Mortgages to fall by average of €82
Cowen: house price slump nearing end
HOMEOWNERS are in line for a mortgage boost today after international money markets signalled another big cut in interest rates.
Most analysts last night predicted a European Central Bank cut of 0.5pc, which would bring the key policy rate to 2pc, and reduce monthly repayments on a €300,000 mortgage by €82.
The expected move came after Taoiseach Brian Cowen, in a surprisingly upbeat outlook, predicted the slump in house prices could come to a halt this year.
Another ECB cut would be its fourth in four months and would mean mortgage repayments will have plunged by €400 a month, if banks pass on the reductions.
Economists are now predicting that interest rates will fall to as low as 1pc by the spring.
Mr Cowen said the slump in the housing market was nearing an end. "I believe we are coming to a point this year where that will bottom out," he said.
The Taoiseach was speaking during a trade mission to Japan after two reports showed further sharp falls in Irish house prices of 15pc in 2008.
A report by the Irish Auctioneers and Valuers Institute found new house prices in Dublin fell by 15pc in 2008, bringing to 25pc the drop since their peak in 2006. A report by Daft.ie found an average national drop of €58,000 in asking prices.
Friends First chief economist Jim Power flatly rejected the Taoiseach's analysis. "He is not basing this on facts. This is a psychological ploy to get people thinking more positively."
However, Mr Cowen's bright outlook cheered other economists including the author of the Daft.ie property report, Ronan Lyons, who said: "The Taoiseach is right in that things could turn around with low interest rates and all the new stimulus packages. Then there may well be a bottoming out of the market in some areas. It's not groundless...
"We won't replace the Dell jobs but it's not all gloom. We got some things wrong but the message the Taoiseach is trying to make is that we got a lot right too."
Austin Hughes, chief economist of KCB Bank, formerly IIB, said Mr Cowen was trying to puncture the "excessive pessimism" among consumers.
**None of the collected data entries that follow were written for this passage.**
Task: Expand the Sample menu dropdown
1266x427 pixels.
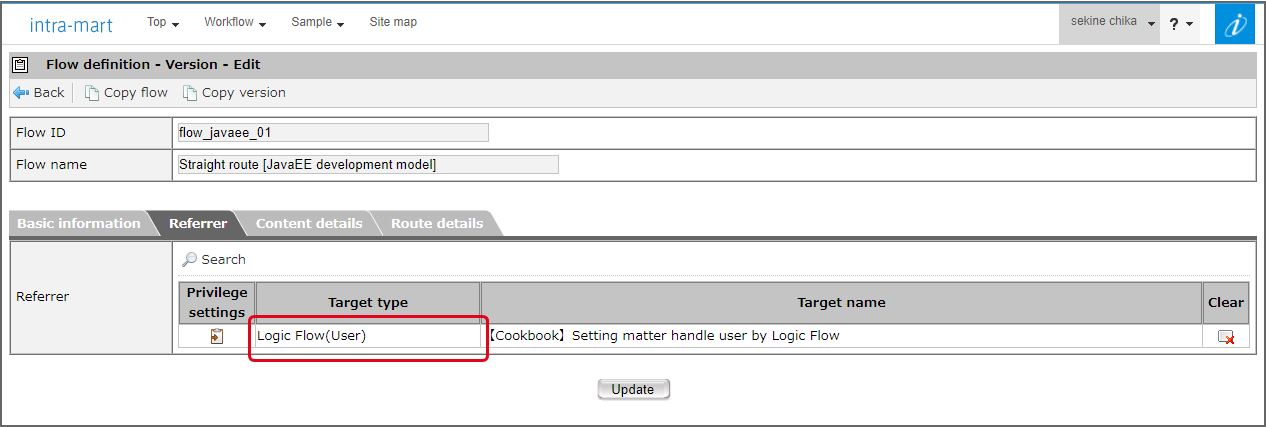Action: (x=317, y=22)
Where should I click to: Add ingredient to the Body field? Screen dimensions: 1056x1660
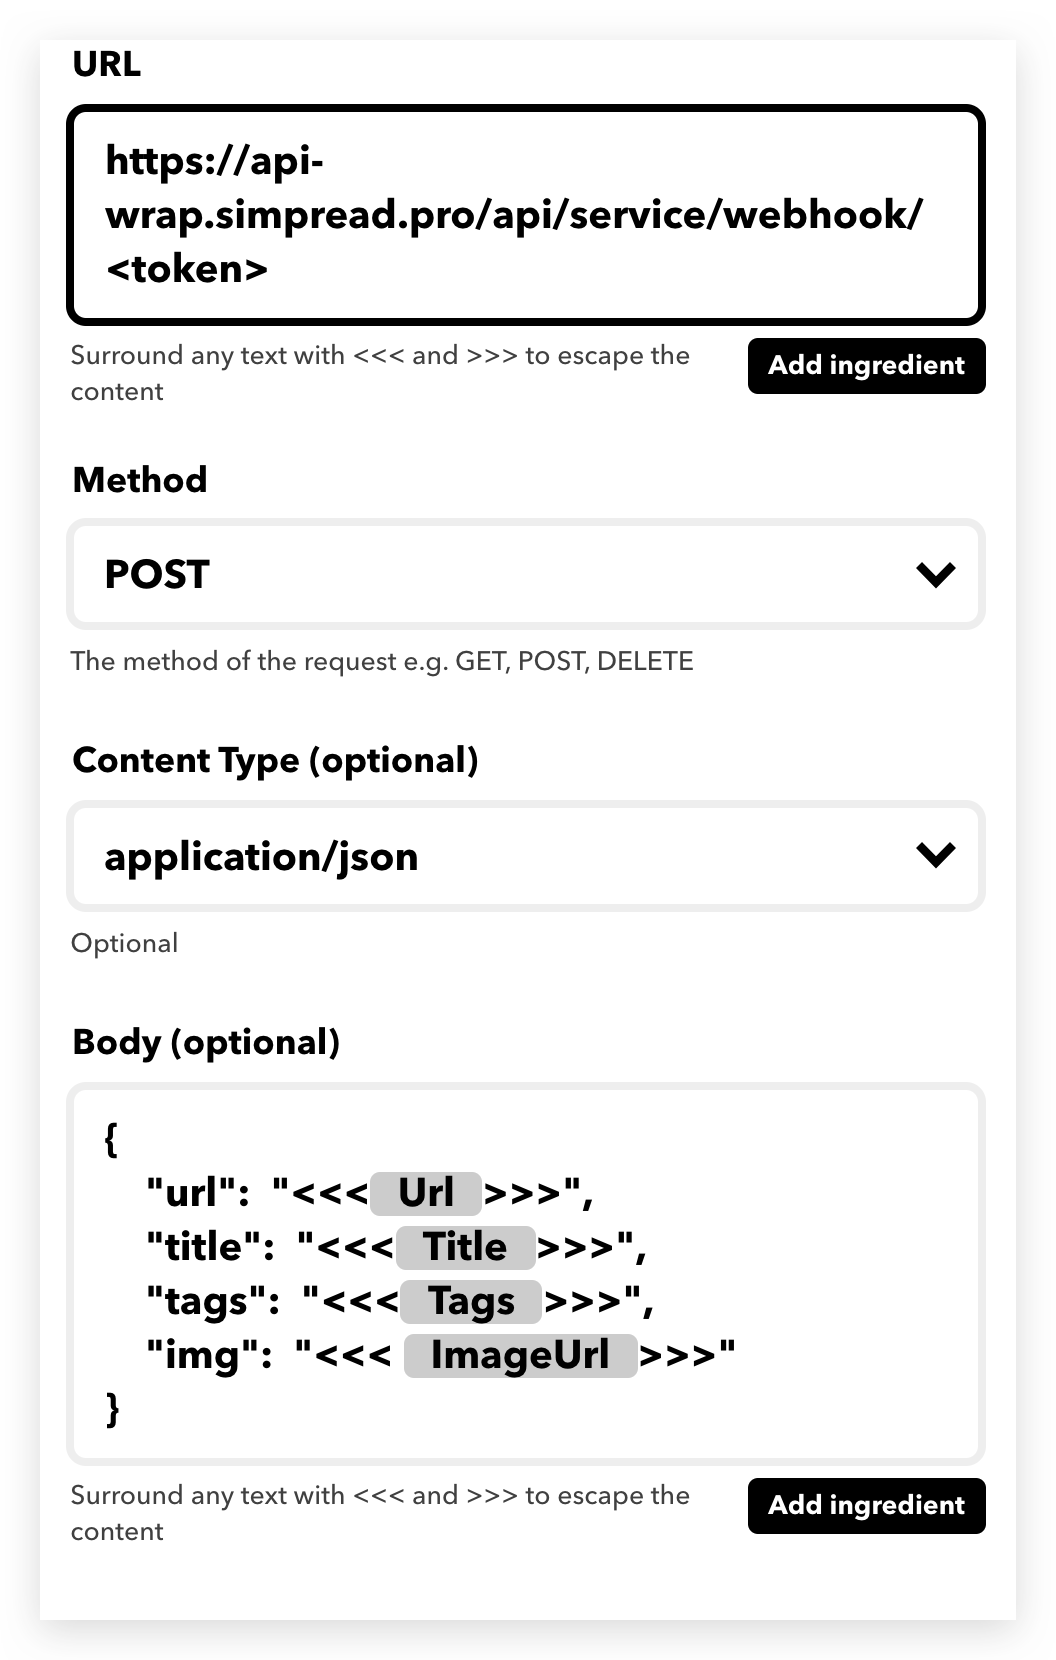click(866, 1506)

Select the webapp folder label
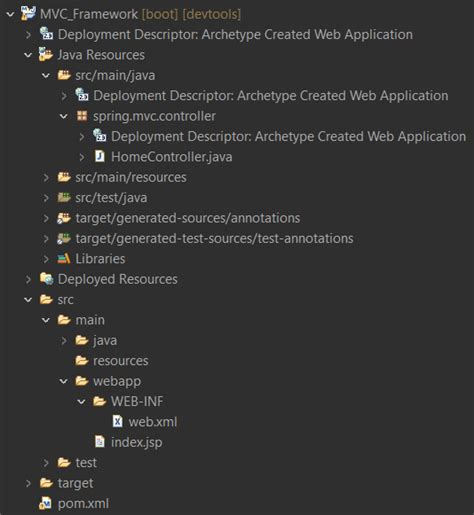click(x=117, y=381)
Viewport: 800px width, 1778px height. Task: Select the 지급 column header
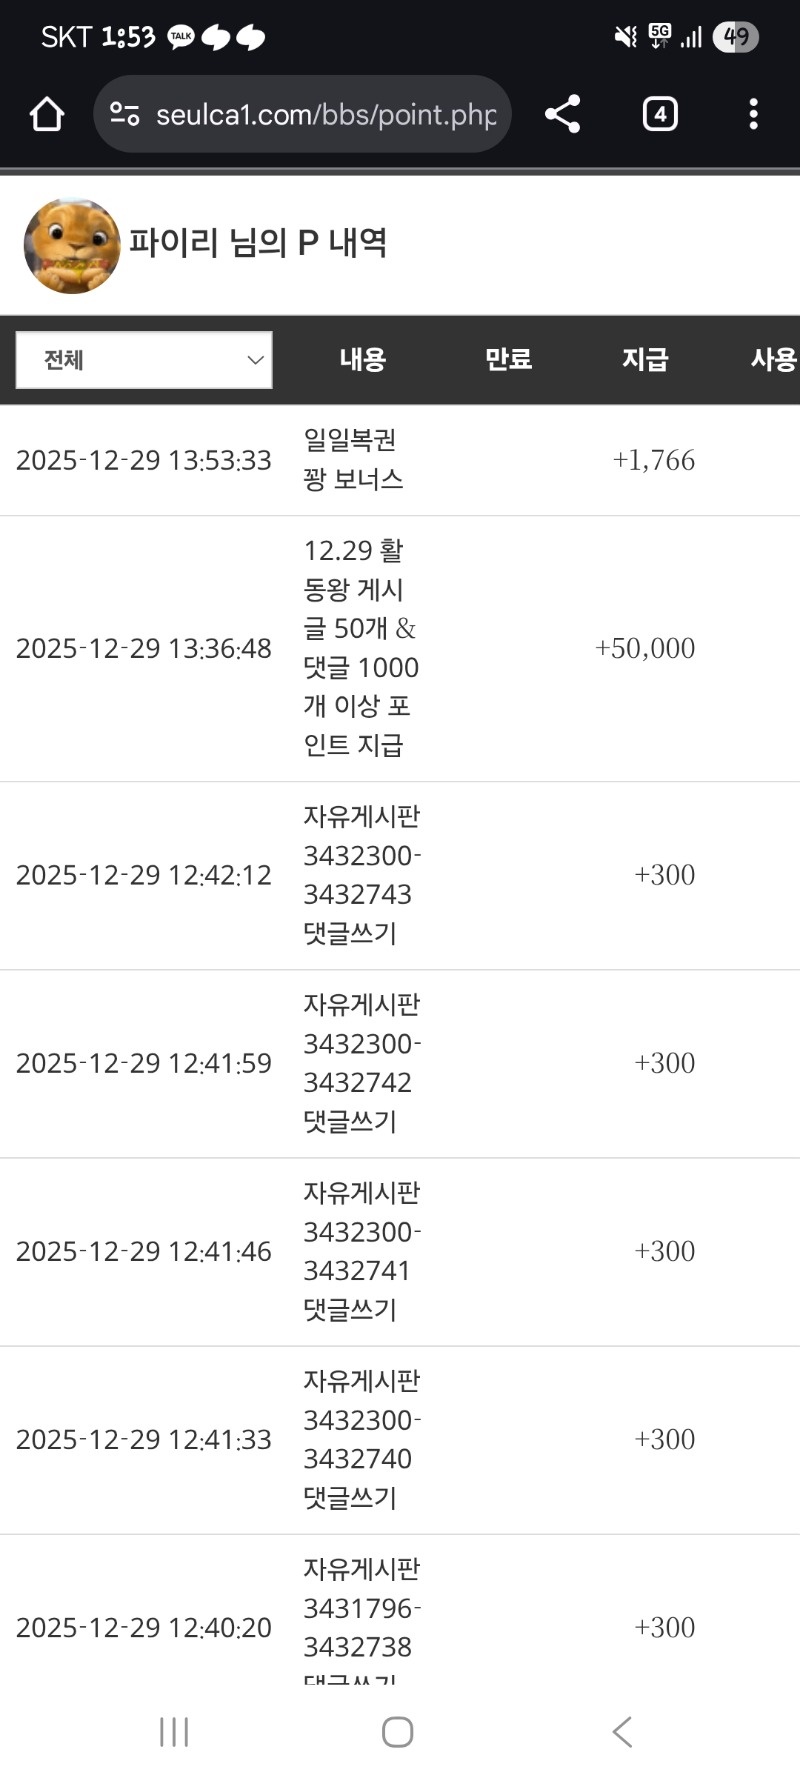[x=645, y=360]
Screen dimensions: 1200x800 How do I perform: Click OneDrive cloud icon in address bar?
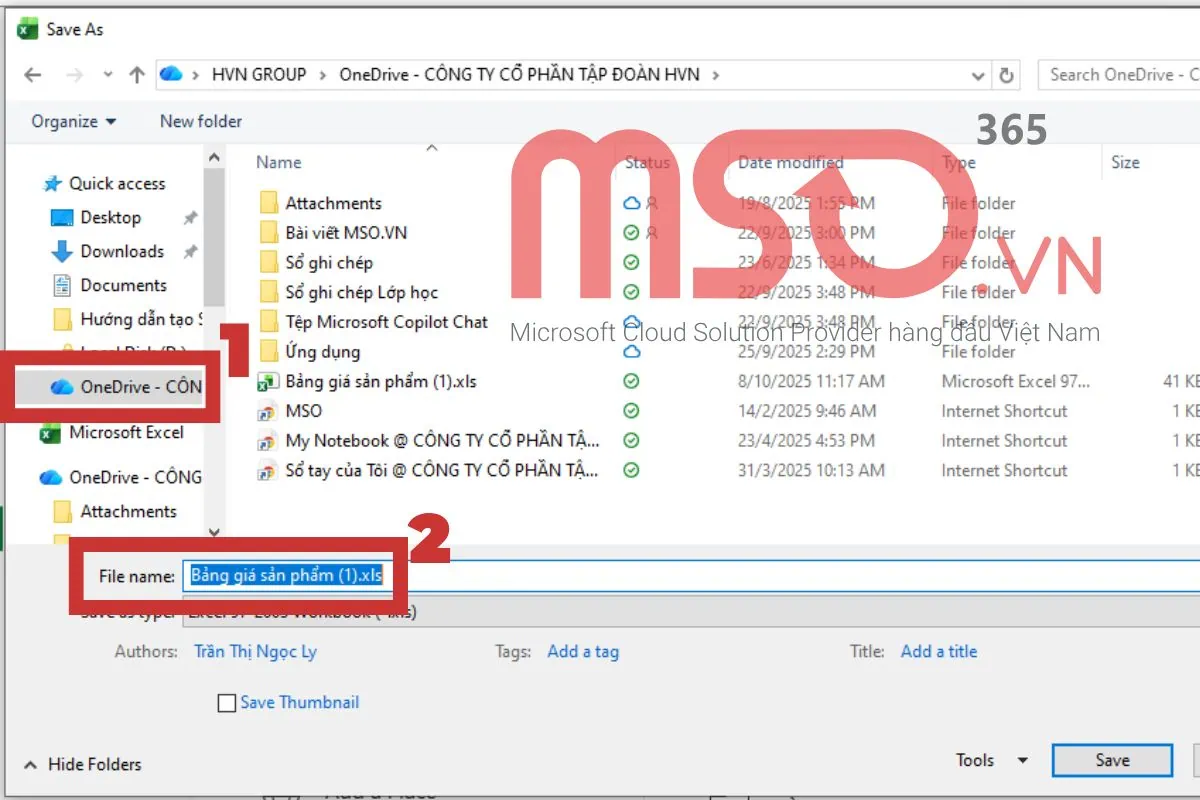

"There is a very strong element of psychology here but in terms of confidence, Mr Cowen is trying to get over the fear that dominates Irish households," Mr Hughes said.
The Taoiseach said the difficulties in the property market had been exacerbated by the serious decline in residential construction -- from a peak of 93,000 new houses in 2006 to less than 20,000 this year.
"We had a period where output outstripped demand and a period before that where it was very difficult to meet demand. Now we have a situation where a necessary correction is taking place," Mr Cowen said.
Some economists have said the ECB may not reduce rates this time, but a majority now expect the fourth cut in four months to be announced in Frankfurt at lunchtime.
Whether the ECB cuts rates today or next month, it is expected to go on cutting rates in a move that could see historic lows of around 1pc by the spring. It has already lowered rates by 1.75 percentage points.
If a family has a €300,000 mortgage over 30 years, set at 1pc above the ECB rate, then they will see their monthly repayments drop by €82 if the ECB cuts rates by 0.5pc.
However, a number of lenders warned last month that they were unlikely to pass on today's cut to standard variable rate customers. Banks are not obliged to pass on ECB cuts to these customers.
Yesterday, Halifax said it would pass on the full cut to its standard variable rate customers and those on its new LTV (loan to value) mortgage.
AIB said it would pass on the cut to owner-occupiers with standard variable rates, along with those on trackers.